How the Microsoft 365 Substrate Powers Intelligent Search
Refreshing the Substrate
Last year, I wrote about the Office 365 substrate, a little understood but critical component of how Microsoft is developing their cloud services. That article followed a talk by Microsoft Fellow Jeffrey Snover at the Ignite 2019 conference. Now boasting the title of CTO for Modern Workforce Transformation, Snover recently explored the same topic at the Microsoft Higher Education conference. His remarks helped me understand some additional aspects about the Microsoft 365 substrate. Perhaps these notes will help others get to grips with this important topic.
The Substrate Holds Everything
The basic thing to understand about the substrate is that every piece of data in an Office 365 tenant is stored in it. The data is either native to the substrate or a digital twin replicated from another store, like the Teams message store in Azure Cosmos DB or SharePoint documents from Azure SQL. When items come from another store, they are often a subset of the original which contain just the information needed to support functions like search and information protection. If you go poking into the innards of Exchange Online mailboxes with a program like MFCMAPI, you can see some of this data in hidden folders. For instance, the GraphWorkingSet folder holds subset items with pointers in properties like FileId and GraphNodeId. The result is that the substrate is a single repository for everything in a tenant. Snover calls the substrate a planetary scale data system. Its physical implementation is in Exchange Online storage and is protected by four database copies in distributed datacenters.

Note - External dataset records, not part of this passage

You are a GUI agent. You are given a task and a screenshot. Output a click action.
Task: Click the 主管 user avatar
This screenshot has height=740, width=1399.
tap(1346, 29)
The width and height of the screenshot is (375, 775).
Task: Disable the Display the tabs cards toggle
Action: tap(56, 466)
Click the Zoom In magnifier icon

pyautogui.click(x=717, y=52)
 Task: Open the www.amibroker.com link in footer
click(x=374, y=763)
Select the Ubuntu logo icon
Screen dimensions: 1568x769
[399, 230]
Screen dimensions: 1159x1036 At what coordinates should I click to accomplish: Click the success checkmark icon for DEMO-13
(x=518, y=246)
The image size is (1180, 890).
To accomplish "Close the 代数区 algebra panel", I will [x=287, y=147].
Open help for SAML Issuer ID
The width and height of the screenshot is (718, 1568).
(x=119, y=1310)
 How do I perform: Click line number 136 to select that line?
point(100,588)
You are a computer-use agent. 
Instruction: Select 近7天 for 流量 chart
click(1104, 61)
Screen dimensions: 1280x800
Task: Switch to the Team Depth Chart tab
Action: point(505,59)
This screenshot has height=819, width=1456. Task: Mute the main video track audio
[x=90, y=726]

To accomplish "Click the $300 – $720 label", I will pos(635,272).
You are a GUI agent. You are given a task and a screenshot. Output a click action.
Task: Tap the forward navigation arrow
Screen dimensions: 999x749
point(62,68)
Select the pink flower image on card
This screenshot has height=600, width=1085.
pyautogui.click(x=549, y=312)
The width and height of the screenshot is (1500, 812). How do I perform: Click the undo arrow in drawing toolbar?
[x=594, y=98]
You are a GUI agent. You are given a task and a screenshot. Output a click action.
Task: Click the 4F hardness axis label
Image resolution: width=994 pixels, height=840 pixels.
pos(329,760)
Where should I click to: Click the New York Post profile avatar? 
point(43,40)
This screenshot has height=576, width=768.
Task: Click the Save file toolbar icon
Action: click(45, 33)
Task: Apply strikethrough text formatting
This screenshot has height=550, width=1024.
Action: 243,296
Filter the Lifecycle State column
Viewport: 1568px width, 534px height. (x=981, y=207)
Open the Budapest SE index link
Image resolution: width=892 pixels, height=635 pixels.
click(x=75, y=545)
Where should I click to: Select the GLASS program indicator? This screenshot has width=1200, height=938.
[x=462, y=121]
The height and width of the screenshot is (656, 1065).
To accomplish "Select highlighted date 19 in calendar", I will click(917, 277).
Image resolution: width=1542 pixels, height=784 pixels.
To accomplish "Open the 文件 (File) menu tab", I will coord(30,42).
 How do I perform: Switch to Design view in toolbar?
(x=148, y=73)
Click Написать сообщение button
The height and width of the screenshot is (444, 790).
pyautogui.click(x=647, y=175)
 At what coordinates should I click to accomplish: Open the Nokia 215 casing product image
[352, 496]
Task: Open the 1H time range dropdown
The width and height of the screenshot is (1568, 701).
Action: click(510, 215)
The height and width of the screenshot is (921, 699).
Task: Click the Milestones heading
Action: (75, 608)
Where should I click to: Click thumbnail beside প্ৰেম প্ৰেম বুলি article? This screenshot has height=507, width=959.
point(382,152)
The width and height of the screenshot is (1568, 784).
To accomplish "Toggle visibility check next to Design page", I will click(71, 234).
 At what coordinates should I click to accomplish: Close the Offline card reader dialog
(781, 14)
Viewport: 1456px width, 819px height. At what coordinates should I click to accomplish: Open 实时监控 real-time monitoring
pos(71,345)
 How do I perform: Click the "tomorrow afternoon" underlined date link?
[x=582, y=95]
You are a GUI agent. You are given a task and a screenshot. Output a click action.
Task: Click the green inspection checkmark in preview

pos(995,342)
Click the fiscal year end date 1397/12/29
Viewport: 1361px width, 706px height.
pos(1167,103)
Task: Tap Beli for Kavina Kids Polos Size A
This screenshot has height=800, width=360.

Leveraging the Substrate for Search
Because the substrate holds all the data for a tenant, services like Search can use the substrate as a natural source for information. And unlike old-style search based purely on indexes, more intelligent methods can be used to explore and connect data to deliver quality results which are highly relevant to the requestor. For example, if someone is looking for a document, they can find it in multiple ways from a simple search to navigating to the right file through organizational objects like a department, meeting, or anything else which might be associated with the document.
Microsoft Search in Bing is a good example of making substrate data available to end users. If you configure the Search and Intelligence settings in the Microsoft 365 admin center to allow tenant users to see Microsoft Search results in Bing, they can go to Bing.com or use the address bar in a browser to see results from work sources along with those from the web. Work sources mean files from SharePoint Online and OneDrive for Business, conversations from Yammer and Teams, Groups and distribution lists, and the ubiquitous people card (Figure 1). Although results don’t include messages from Exchange Online mailboxes, it’s clear that the substrate makes it possible to bring these results together and present them as a collective set.
Say Goodbye to Traditional PC Lifecycle Management
Traditional IT tools, including Microsoft SCCM, Ghost Solution Suite, and KACE, often require considerable custom configurations by T3 technicians (an expensive and often elusive IT resource) to enable management of a hybrid onsite + remote workforce. In many cases, even with the best resources, organizations are finding that these on-premise tools simply cannot support remote endpoints consistently and reliably due to infrastructure limitations.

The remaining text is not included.